Cette conception des grandes hiérarchies de Dieux est étroitement liée aux idées du « Ciel » et de « l’Enfer », régions du monde invisible que l’homme traverse après qu’il a dépouillé le corps physique, — régions que le théosophe appelle Devachan et Kâmaloka. Le Bouddha n’ignorait aucunement ces deux conditions ; en fait, nous voyons qu’il les décrit longuement ; divers enfers sont mentionnés par lui avec quelque détail, dans le Mahâvagya, à propos de la destinée post-mortem d’un de ses Bhikkhus ; de même, dans le Mahâ-parinib-bâna-sutta, il déclare, parlant de celui qui agit mal : « Lors de la dissolution du corps après la mort, il renaît pour vivre dans quelque condition de souffrance ou de malheur, » tandis que celui qui agit bien dans les mêmes circonstances, « renaît pour vivre dans quelque condition heureuse au ciel[54] ». Dans les textes sacrés de l’Église du Nord on trouve des documents abondants sur les mondes invisibles. Parmi ceux-ci, il y a le Kâma-Loka, qui comprend la terre et les quatre ciels inférieurs, séjour des Devas, Asras, ou démons, des bêtes et des hommes (plans physique et astral) ; puis vient le séjour de Mâra (astral) et les dix-huit ciels du Rûpa-Loka (Rûpa Devachan ou Svarga) ; et au-delà des précédents, l’Arûpa Loka des quatre ciels, « un état extatique d’existence réelle ; c’est là le séjour des disciples du Bouddha, qui n’ont pas atteint la nature impérissable ». Au delà, on trouve le Nirvâna[55]. Sur ce point, et de même en ce qui concerne quelques autres points relatifs aux vérités plus occultes, les textes sacrés de l’Église du Nord semblent plus complets que ceux de l’Église du Sud ; les traditions des Arhats, auxquels le Bouddha sur ses vieux jours avait communiqué ses doctrines secrètes, passèrent dans le Thibet en Chine lorsque les Bouddhistes abandonnèrent l’Inde, et là ces traditions furent soigneusement conservées.

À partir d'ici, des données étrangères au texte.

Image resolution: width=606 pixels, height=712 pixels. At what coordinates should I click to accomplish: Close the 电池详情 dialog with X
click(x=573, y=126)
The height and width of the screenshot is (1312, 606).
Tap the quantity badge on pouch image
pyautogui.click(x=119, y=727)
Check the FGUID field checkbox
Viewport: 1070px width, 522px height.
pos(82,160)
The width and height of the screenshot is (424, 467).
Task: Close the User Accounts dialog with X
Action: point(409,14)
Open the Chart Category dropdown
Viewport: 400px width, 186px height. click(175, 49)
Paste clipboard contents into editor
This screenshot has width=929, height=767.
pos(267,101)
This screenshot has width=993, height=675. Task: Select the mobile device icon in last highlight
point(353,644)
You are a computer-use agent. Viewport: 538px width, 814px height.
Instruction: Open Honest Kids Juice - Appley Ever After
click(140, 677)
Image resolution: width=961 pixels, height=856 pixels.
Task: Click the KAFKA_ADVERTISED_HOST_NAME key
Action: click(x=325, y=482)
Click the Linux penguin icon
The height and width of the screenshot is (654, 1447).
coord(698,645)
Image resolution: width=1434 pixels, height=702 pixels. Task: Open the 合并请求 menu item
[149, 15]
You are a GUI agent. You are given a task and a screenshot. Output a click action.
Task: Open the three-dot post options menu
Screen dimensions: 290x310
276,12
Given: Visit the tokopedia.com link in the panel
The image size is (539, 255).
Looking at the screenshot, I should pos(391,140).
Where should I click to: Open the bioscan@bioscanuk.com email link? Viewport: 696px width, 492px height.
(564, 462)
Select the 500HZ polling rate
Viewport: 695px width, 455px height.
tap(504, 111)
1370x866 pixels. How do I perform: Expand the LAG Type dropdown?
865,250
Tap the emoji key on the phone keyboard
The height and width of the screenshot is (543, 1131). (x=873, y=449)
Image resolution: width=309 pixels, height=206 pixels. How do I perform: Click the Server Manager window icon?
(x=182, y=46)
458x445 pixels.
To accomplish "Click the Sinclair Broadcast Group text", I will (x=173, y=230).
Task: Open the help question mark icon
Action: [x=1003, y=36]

L’opinion du Bouddha sur le peu de valeur des soi-disant pouvoirs miraculeux est consignée dans le Surangama Sûtra[56] ; on y rapporte que le Prophète aurait dit qu’en pratiquant Samâdhi, sans s’appuyer sur Bodhi, — c’est-à-dire en cherchant les Siddhis plutôt que Gnyâna[57] — les hommes acquéreraient le pouvoir de voler à travers l’Espace, de se faire invisibles, etc., et s’élèveraient à des degrés divers d’un merveilleux savoir, mais que, n’atteignant point la sagesse, ils resteraient toujours attachés à la roue de la transmigration.

Une grande controverse s’est élevée à propos de la négation apparente dans l’Église du Sud, d’un Égo se perpétuant d’une vie à une autre. Des orientalistes comme le docteur Rhys Davids insistent sur ce point et la méfiance populaire des Hindous à l’égard des Bouddhistes vient en grande partie de l’opinion généralement répandue qu’ils ne croient pas à l’Égo. Les enseignements du Bouddha sont cependant assez clairs. Interrogé au sujet de la mort de quelques-uns de ses disciples ; où renaîtront-ils et quelle sera leur destinée ? le Bouddha répondit que l’un d’eux avait atteint l’émancipation ; un autre « était devenu Sakadâgâmin et à son prochain retour en ce monde sa peine prendrait fin » ; un autre « n’était plus sujet à renaître dans une condition de souffrance ». Dans tous ces cas, la permanence de l’individualité est manifeste. Un disciple peut dire, parlant de lui-même : « L’enfer est détruit pour moi ; je ne saurais renaître comme un animal ou un fantôme, ou en aucun lieu de douleur. Je suis converti ; je ne suis plus sujet à renaître dans une condition de souffrance et je suis assuré du salut final[58]. » De même, le Bouddha disait que ceux qui meurent pendant que, « pleins de foi, ils accomplissaient ce pèlerinage renaîtront dans l’heureux royaume du ciel, lorsque le corps aura été détruit[59] ». La doctrine du Moi qui se trouve dans le Vinâya, a déjà été citée et nous voyons le Bouddha déclarer comme tout autre Hindou : « Car le Moi est le seigneur du moi ; le Moi est le refuge du moi[60] », phrase qui n’aurait aucun sens s’il n’y avait pas de Moi.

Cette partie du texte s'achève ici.